Raid Shadow Legends Lore: The Story of Packmaster Shy’ek
It is said that Packmaster Shy’ek’s birth was heralded by the howling of a hundred Deadlands horned wolves and that he crawled from his crib to play with his clan’s Terrorbeasts when he was scarcely two weeks old. From his earliest days, he preferred canine company to that of his fellow Orcs, including his parents, even adopting habits and mannerisms from the fierce, snarling pack. Though the hounds could have torn young Shy’ek limb from limb, as they had done to other children who wandered too close, they accepted Shy’ek as one of their own. The Crushing Bite clan’s Shaman was convinced the child bore a wolf’s soul misplaced into an Orc’s body.
Growing to adulthood did not diminish this bond. Indeed, it became stronger and by unanimous agreement, Shy’ek became the Packmaster of the clan’s Goremasks and Terrorbeasts when he came of age. He claimed that, by long association and spiritual kinship, he could feel the thoughts and desires of his hounds: their hunger and pain throbbed within him, their eagerness for the hunt hummed behind his eyes and he could send his commands to them with a thought. He even claimed to be able to see through their eyes and channel their incredible sense of smell. Not all believed him but Shy’ek demonstrated uncanny empathy and command over the pack, rousing them to vicious fury or calming them with equal ease.

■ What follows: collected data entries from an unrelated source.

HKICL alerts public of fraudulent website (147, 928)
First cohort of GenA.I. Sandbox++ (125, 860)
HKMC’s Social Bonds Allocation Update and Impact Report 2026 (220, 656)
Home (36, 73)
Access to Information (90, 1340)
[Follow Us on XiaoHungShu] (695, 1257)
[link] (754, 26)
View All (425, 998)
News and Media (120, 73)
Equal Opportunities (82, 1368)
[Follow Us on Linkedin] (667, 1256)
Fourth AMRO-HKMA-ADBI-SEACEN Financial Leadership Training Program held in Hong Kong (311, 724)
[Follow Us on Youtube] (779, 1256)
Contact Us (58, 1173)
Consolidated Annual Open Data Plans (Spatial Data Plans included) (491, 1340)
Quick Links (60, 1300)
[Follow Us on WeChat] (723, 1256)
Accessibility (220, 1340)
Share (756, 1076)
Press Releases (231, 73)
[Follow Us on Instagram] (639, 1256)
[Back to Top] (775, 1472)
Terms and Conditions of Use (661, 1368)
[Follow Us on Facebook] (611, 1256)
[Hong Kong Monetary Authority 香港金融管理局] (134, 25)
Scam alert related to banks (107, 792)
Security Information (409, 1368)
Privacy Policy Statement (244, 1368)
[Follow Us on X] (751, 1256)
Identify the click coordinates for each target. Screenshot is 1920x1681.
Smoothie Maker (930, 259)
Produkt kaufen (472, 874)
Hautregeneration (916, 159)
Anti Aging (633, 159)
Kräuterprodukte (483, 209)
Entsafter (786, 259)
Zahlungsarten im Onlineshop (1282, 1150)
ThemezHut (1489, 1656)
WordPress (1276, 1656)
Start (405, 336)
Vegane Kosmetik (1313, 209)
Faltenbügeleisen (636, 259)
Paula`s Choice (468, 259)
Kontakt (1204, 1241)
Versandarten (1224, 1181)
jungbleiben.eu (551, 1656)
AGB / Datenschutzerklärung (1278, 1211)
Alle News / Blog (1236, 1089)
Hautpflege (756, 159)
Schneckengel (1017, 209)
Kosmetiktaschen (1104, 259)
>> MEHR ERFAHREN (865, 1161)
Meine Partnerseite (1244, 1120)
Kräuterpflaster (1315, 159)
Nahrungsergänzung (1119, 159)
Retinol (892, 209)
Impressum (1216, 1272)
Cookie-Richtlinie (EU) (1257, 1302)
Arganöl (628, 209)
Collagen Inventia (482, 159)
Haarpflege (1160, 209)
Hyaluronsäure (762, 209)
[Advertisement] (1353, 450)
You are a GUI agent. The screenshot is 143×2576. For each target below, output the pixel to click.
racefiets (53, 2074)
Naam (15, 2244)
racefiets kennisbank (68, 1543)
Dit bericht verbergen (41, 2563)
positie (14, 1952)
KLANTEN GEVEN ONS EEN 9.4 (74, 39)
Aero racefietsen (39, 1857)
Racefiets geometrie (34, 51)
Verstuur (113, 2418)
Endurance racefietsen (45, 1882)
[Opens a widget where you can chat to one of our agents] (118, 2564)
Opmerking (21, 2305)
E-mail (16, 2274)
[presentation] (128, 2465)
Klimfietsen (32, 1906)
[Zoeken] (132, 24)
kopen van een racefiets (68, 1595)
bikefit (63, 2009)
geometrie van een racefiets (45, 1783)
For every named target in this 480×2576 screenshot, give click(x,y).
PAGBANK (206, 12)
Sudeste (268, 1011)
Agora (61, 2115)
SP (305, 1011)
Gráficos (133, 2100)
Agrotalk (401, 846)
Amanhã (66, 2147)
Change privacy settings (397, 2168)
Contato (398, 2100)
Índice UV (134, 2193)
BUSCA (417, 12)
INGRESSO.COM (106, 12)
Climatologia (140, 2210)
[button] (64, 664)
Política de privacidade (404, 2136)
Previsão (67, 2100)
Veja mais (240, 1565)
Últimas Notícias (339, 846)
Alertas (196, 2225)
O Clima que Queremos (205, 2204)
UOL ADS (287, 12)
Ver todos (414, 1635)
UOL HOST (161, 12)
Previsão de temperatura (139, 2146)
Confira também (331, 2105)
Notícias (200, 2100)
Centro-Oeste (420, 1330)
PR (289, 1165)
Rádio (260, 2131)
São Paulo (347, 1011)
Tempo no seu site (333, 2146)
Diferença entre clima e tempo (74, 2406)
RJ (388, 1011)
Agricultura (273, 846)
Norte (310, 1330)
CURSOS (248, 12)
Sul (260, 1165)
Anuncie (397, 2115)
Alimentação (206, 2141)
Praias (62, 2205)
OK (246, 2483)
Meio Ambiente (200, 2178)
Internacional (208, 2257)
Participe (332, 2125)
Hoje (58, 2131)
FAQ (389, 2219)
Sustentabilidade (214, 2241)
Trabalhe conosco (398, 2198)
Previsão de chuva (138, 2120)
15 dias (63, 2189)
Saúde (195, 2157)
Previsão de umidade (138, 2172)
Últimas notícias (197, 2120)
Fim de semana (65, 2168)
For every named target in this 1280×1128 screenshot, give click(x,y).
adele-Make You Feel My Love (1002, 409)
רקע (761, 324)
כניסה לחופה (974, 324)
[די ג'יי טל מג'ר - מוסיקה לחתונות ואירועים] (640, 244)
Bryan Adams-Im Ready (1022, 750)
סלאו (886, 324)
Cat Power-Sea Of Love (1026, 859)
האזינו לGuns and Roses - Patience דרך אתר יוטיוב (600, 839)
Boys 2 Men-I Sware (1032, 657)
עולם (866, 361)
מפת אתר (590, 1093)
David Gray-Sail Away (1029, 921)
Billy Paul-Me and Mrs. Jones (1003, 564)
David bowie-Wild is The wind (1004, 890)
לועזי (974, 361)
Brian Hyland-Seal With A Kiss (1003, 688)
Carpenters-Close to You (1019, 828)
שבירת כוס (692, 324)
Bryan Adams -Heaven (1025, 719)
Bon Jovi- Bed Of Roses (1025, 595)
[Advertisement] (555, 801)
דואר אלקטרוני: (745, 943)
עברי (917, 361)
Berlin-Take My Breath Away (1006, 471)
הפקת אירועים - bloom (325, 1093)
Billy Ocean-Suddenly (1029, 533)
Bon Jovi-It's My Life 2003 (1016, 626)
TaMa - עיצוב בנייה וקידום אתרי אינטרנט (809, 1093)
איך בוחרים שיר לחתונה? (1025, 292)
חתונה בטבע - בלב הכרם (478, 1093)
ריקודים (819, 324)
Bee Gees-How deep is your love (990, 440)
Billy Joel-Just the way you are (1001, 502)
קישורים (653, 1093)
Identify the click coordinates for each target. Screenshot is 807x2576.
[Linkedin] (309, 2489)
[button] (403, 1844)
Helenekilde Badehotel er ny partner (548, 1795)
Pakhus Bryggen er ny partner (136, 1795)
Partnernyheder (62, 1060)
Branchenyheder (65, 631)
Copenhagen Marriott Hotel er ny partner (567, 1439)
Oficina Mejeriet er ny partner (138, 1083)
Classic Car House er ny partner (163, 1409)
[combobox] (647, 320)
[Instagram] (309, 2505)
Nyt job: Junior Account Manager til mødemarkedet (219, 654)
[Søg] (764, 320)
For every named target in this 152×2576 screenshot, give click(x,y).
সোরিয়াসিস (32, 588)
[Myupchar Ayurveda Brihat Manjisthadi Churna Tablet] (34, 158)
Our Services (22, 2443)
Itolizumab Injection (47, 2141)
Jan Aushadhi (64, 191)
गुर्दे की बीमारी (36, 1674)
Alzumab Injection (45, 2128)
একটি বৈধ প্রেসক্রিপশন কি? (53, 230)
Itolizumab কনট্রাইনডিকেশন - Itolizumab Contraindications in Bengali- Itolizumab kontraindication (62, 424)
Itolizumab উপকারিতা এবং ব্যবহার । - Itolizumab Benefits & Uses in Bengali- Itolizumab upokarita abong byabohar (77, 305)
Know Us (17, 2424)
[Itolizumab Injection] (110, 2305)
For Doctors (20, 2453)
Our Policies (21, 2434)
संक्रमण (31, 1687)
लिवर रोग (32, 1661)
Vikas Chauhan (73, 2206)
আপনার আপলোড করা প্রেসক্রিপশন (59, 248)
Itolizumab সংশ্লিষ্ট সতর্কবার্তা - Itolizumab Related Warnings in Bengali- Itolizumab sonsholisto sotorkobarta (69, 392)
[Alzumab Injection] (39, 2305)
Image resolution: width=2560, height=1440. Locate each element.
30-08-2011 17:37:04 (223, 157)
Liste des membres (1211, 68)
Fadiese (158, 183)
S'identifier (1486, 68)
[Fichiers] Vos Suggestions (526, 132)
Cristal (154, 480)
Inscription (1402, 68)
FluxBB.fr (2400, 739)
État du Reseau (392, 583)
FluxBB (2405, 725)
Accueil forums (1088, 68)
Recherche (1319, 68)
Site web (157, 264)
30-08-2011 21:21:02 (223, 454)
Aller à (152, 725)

When his clan’s elder passed away, Shy’ek, then in the prime of adulthood, became the new leader — partly from respect, partly from fear, and partly for the vital role he and his hounds played defending the clan from beasts. Shy’ek was cruel and uncompromising toward his followers, but never his beloved canines. He was yet more vitriolic toward the outsiders that encroached on his hunting grounds and obstructed the nomadic paths which he led his clan
down, following seasonal waterways and herd migrations. Travelers, surveyors, prospectors, and High Elf colonists soon feared him and his legendary hunting-pack, the strongest and most favored of which acquired their own infamy: Jakkla the One-Eyed, a Terrorbeast hoary and scarred; Garmar Red-Maw, a Hound Spawn of Anathraad uncontrollably bloodthirsty without Shy’ek’s guidance; and the Rotter, a Stitched Beast taken from a slain necromancer and broken by Shy’ek’s iron will. These and other chosen companions accompanied him at all times as he ate, slept, and fought, while the rest of the pack was never far away.
When his sporadic attacks on individual wayfarers failed to deter Aravian colonists, Shy’ek spurred his clan to raze the Elves’ settlements. Aravians investigating battle sites were baffled to find valuables left scattered amid the carnage, livestock and steeds slaughtered rather than stolen, and fortifications left to crumble rather than occupied by Orcs. Shy’ek would not allow a single trapping of civilization to muzzle or despoil the Deadlands, nor baubles and wealth corrupt the hearts and minds of his people. He loved the wild, untamed freedom of the Deadlands’ canyons and scrubland, how the beasts and the terrain challenged him for his very survival and made him feel alive. He would permit no one to tame that beautiful wilderness with fields and cities.
After months of campaigning, rumors reached Shy’ek of another Orc warlord to the south-east, one unlike any other: a towering inferno of fire-blooded spite called Gharol Bloodmaul. She, too, bore a grudge against a certain bastion of so-called civilization: the necromantic hellhole of Ireth. Intrigued, Shy’ek dispatched message-hawks to Gharol and learned that she and her clanmates had been captured and experimented upon by the twisted sorcerer-lords there, only for Gharol to escape to seek revenge. Shy’ek was appalled to hear of the abuse that canines and other innocent animals suffered to satisfy the flesh-crafters’ curiosity, and sympathized deeply with Gharol’s rage and shame at being imprisoned. Ireth’s magical pretensions reminded him of the
Elven colonists and their own magic, which they loftily proclaimed as superior to all other forms and the path to enlightened prosperity. Given the mage-city of Ireth had fallen into amoral corruption, surely it was only a matter of time before the Elves perpetrated something similar near Shy’ek’s own homeland, he thought.
Shy’ek soon departed with a contingent of hounds and warriors to personally meet with Gharol and verify her story. He left the rest of his pack behind in the care of a hardened apprentice with a stern warning that he could sense the hounds’ thoughts and feelings even hundreds of miles away. He would be watching and listening through their eyes and ears for the slightest sign of mistreatment or rebellious sentiment. If the apprentice tried to flee, Shy’ek would track his scent to the ends of the earth.